#### Source ####
Poet Of The Week

Mia Kang

     June 5–11, 2017

Mia Kang is an Oregon-born, Texas-raised, Brooklyn-based writer, recently named a runner-up for the 2017 Discovery/Boston Review Poetry Contest. Her writing appears or is forthcoming in Poetry Northwest, the PEN Poetry Series and Palimpsest, among other publications, and she is a recipient of the Academy of American Poets’ 2016 Catalina Páez and Seumas MacManus Award. Mia received her BA in art history from Hunter College, where she was a Mellon Mays Undergraduate Fellow, and she will begin her PhD in the history of art at Yale University in the fall. This past spring, she received a Brooklyn Poets Fellowship for study in Joe Pan’s Revisit & Revise manuscript workshop.

In Media Red

 
I stand at the mirror,
applying Rome. Rome never

the Rome I want, Rome enough
Rome of the thing

itself, my life raised
to its exponent, reddening

in the windchill, Rome under
the pale. I want

to call Rome out, to reflect
the light at such

and such a wavelength
like Rome, want to want

the length of wanting
without losing

wishing
for Rome avant

the coming guard,
warmth leaving

under a blue light.
The page reddens me

with knowledge
but still I apply

myself thus,
making Rome again

the wound
so easily pressed.

 
—“In Media Red” first appeared on the Margins, the online magazine of the Asian American Writers’ Workshop

Tell us about the making of this poem.

This was actually the first poem I wrote after the 2016 presidential election. Though the poem deals with a personal experience, my project dances around and through Rome as a signifier for many things, power and desire among them. When is Rome not topical? That may be a question at the heart of my current project.

What are you working on right now?

Rome, Rome, and more Rome. Currently a chapbook called Aureliana, eventually to be a full-length manuscript tentatively entitled All Empires Must.

What’s a good day for you?

I like a weekday morning in early fall.

What brought you to Brooklyn?

A really terrible apartment off the Kosciuszko J.

Tell us about your neighborhood. How long have you lived there? What do you like about it? How is it changing? How does it compare to other neighborhoods or places you’ve lived?

I moved to Greenpoint last October. Quieter than Williamsburg, quainter than Bushwick. My neighborhood has all two of the things I require: a bookstore and a favorite coffee spot.

Share with us a defining Brooklyn experience, good, bad, or in between.

I was just reminiscing about the good old Bedford crazies who used to run around Williamsburg. There was the guy who drove around with all his windows down, singing at the top of his lungs (I still see him from time to time), and there was the guy who looked like Jesus, who would walk down the middle of the road yelling excellent nuggets of wisdom.

What does a poetry community mean to you? Have you found that here? Why or why not?

I am so antisocial this question makes me cringe.

Tell us about some Brooklyn poets who have been important to you.
#### Supplied material ####
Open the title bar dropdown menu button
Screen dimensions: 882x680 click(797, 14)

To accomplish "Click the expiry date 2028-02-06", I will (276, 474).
####
Exercise directions:
Answer these questions from the Poet of the Week profile of Mia Kang.
1. From which college did she receive her BA, and in what subject?
2. Where did "In Media Red" first appear?
3. Which neighborhood did she move to last October?

Exercise solution:
1. Hunter College, in art history.
2. On the Margins, the online magazine of the Asian American Writers' Workshop.
3. Greenpoint.